Diners are presented with a poem, not a menu. Each verse arrives as a dish that evokes Crenn’s past and present as well as the seasons and the emotions they stir up in her. The dessert called “Walk in the forest” is a version of a savory dish the restaurant used to serve when it opened in 2011. Pastry chef Juan Contreras suggested the revival. It embodies Crenn’s memories of mushroom- and berry-hunting excursions in the French woods with her father and brother. Customers, she says, are very interested in the narrative and the journey. “It’s all part of an expanse,” she says. The dessert is composed of blackberries, pine nuts, and a sorrel mousse; and arrives in a custom-made vessel with the color and texture of the French woods. It has, Crenn says, “the texture, sweetness, and bitterness of what the forest is about.”

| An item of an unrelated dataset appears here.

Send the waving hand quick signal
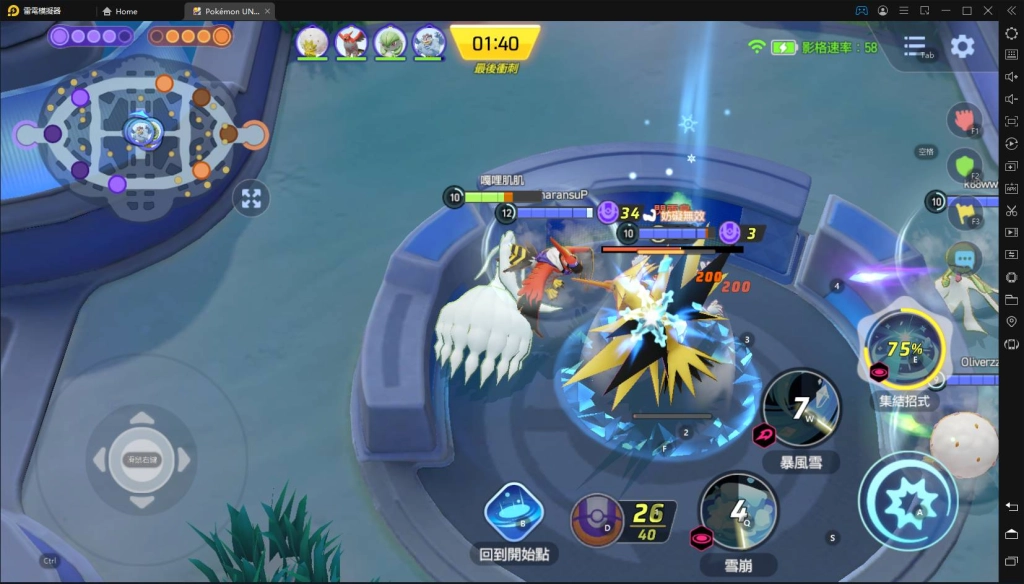Image resolution: width=1024 pixels, height=584 pixels. click(x=964, y=119)
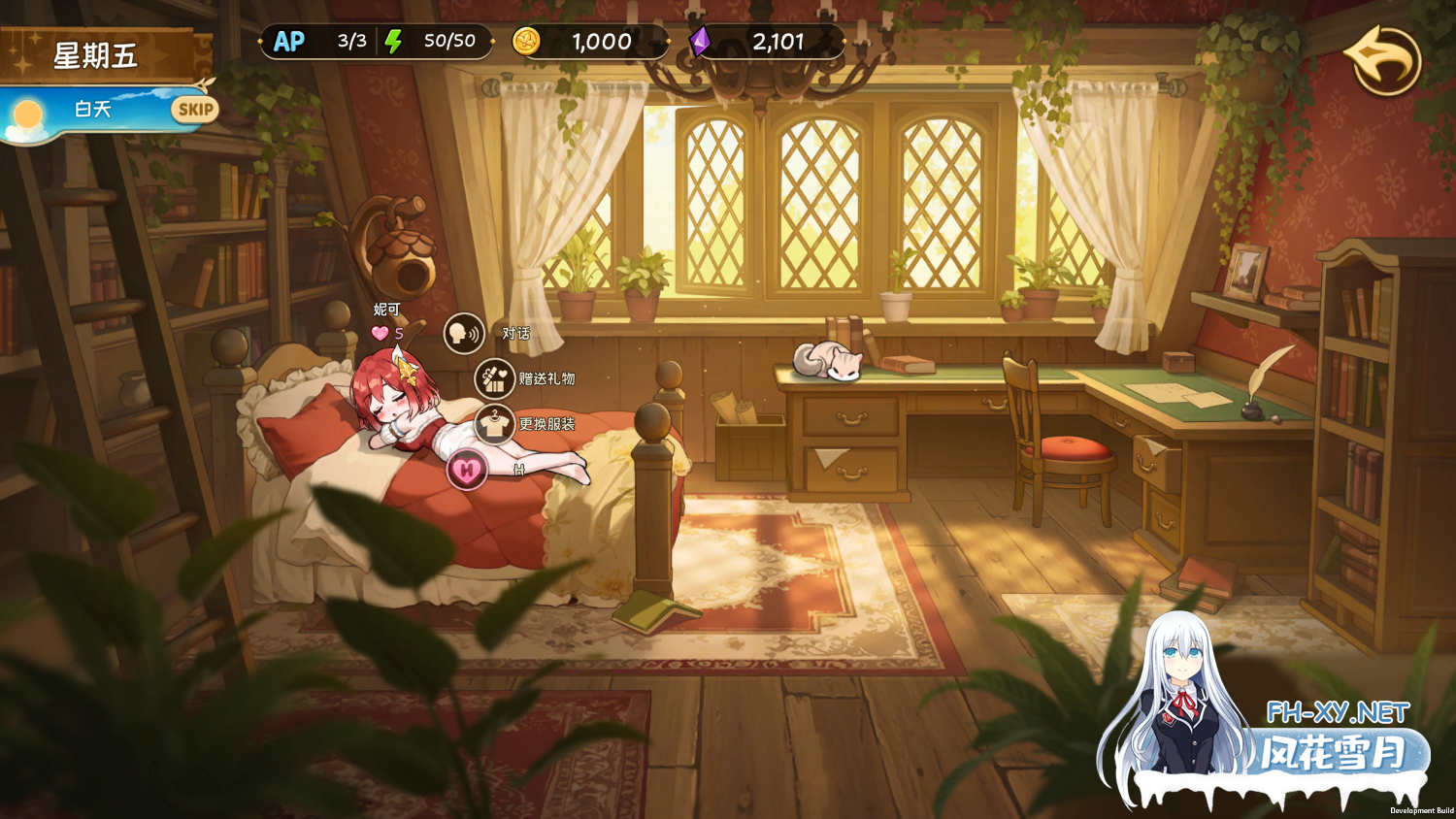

Atelier Crenn has two Michelin stars and fans across the world. New York businessman Sunjit Chawla makes sure he books a table at the restaurant every time he visits. (He's eaten there seven times.) To him, it’s not just about the visuals. “The food tastes even better than it looks.” Crenn will be featured in the second season of Chef’s Table on Netflix, which starts on May 27.